Information given:
===

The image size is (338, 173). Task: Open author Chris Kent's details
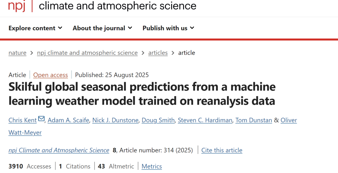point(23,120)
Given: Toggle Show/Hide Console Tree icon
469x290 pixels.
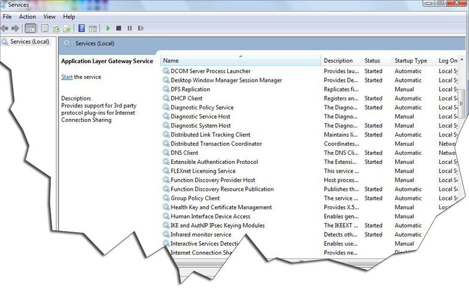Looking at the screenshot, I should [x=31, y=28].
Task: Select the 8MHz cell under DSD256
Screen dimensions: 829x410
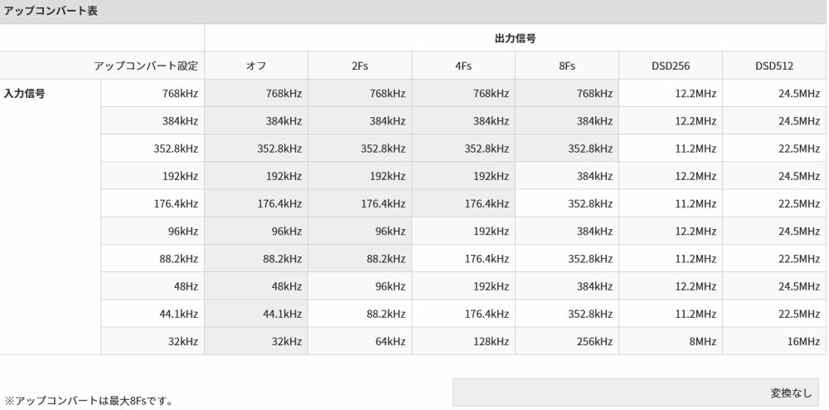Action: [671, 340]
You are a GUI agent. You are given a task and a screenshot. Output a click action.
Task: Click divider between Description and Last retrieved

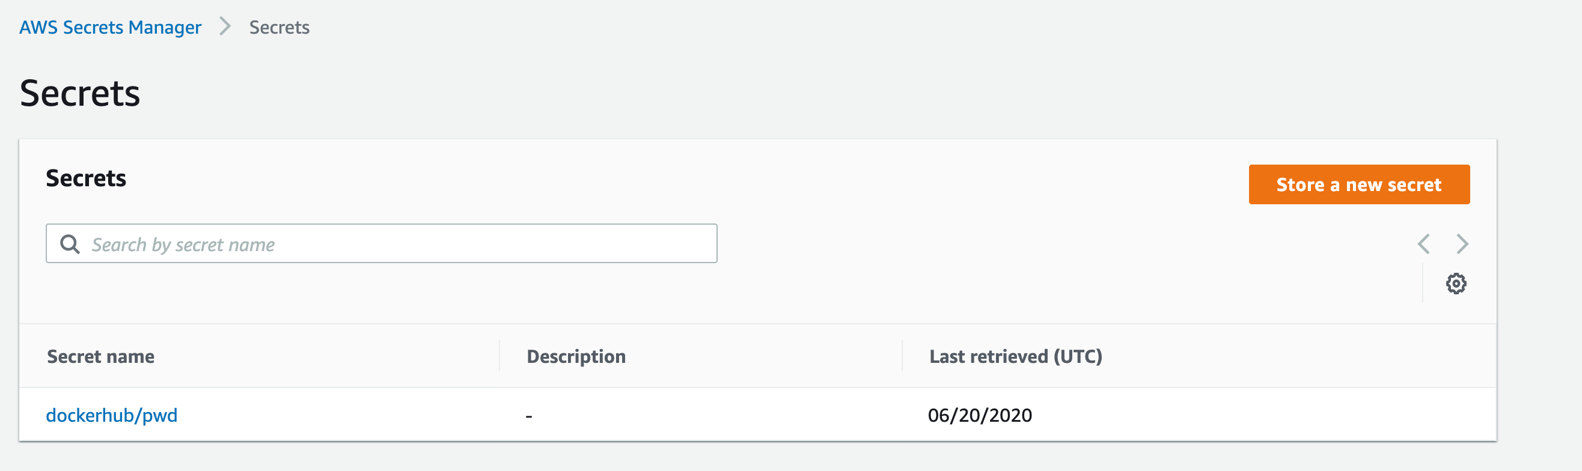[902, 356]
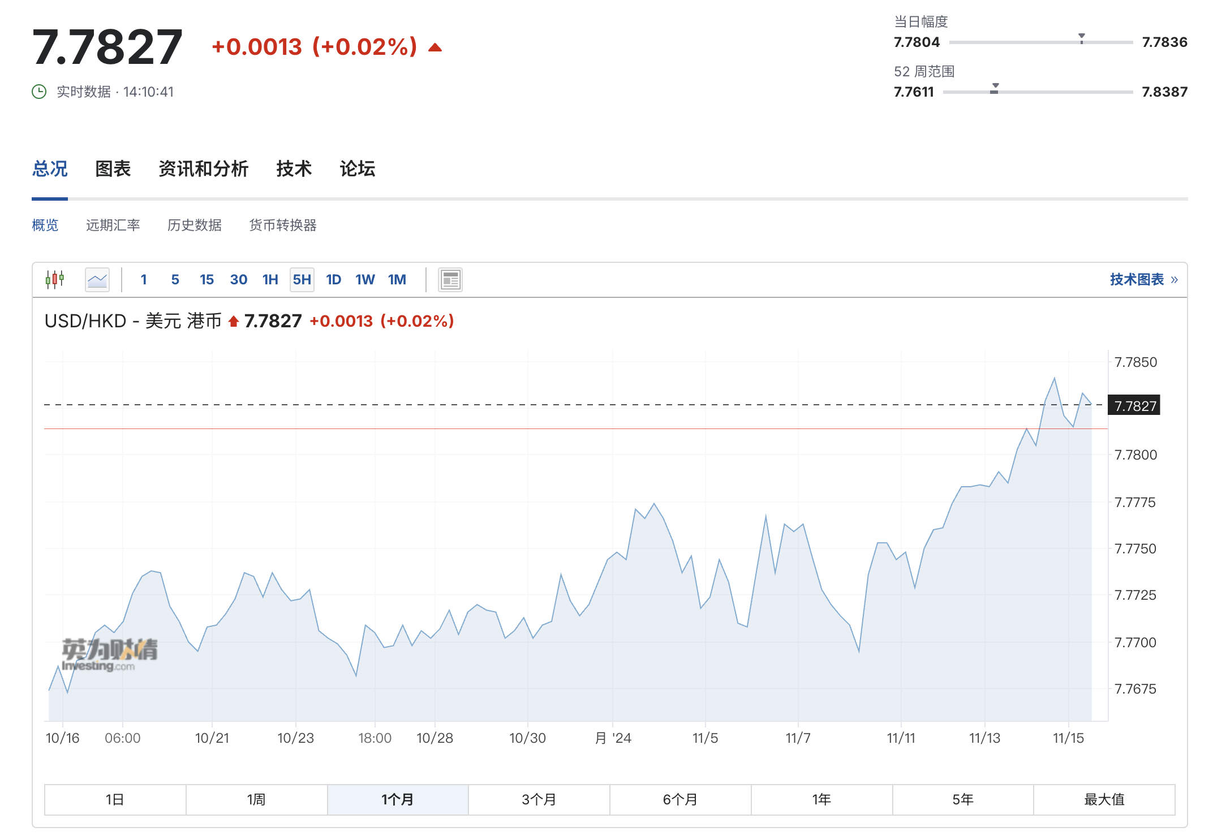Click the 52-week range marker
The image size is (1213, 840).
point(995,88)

===

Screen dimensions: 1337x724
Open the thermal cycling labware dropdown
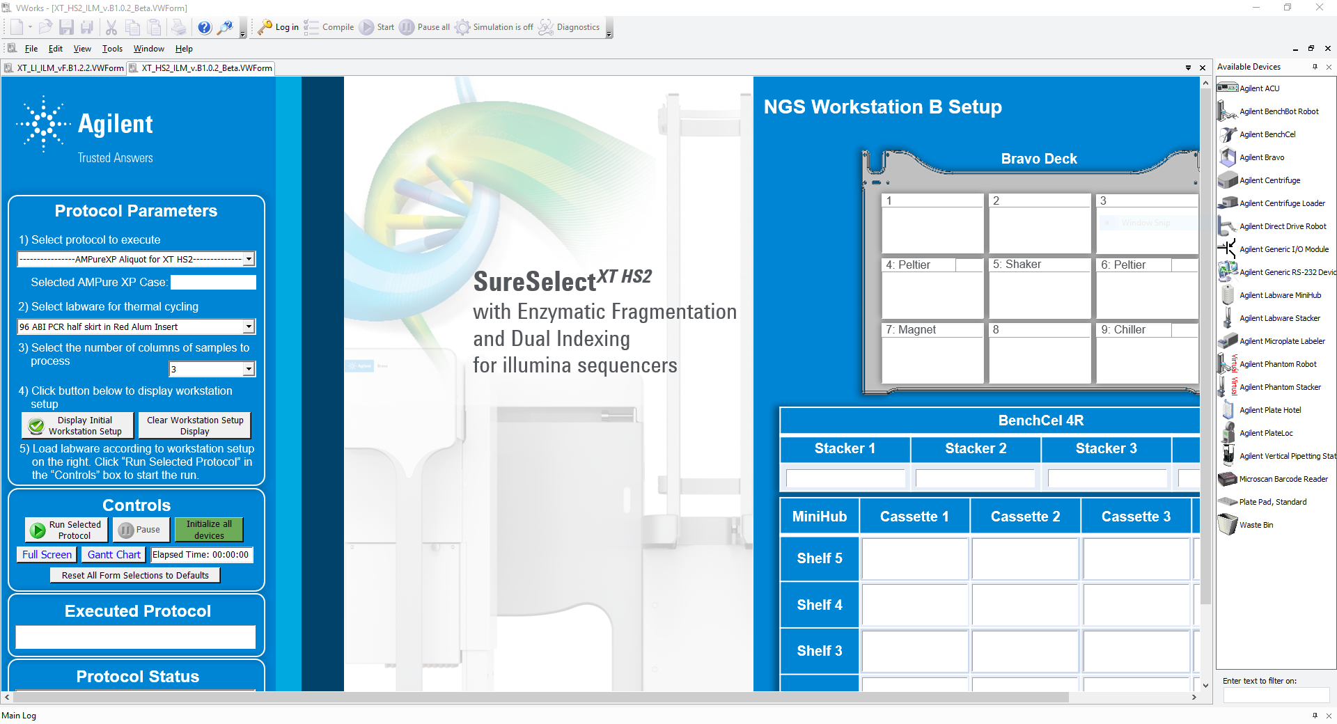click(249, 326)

===

Aim of the task: Please extract, word for word, the part of the rows that opens with the line containing "The image size is (338, 173)." and closes with the line containing "point(995,88)", keeping both of those lines. Leave the pictures out of your copy.

Completed task:
The image size is (338, 173). Task: Open author Chris Kent's details
point(23,120)
Given: Toggle Show/Hide Console Tree icon
469x290 pixels.
Looking at the screenshot, I should [x=31, y=28].
Task: Select the 8MHz cell under DSD256
Screen dimensions: 829x410
Action: [671, 340]
You are a GUI agent. You are given a task and a screenshot. Output a click action.
Task: Click divider between Description and Last retrieved

[902, 356]
Click the 52-week range marker
The image size is (1213, 840).
point(995,88)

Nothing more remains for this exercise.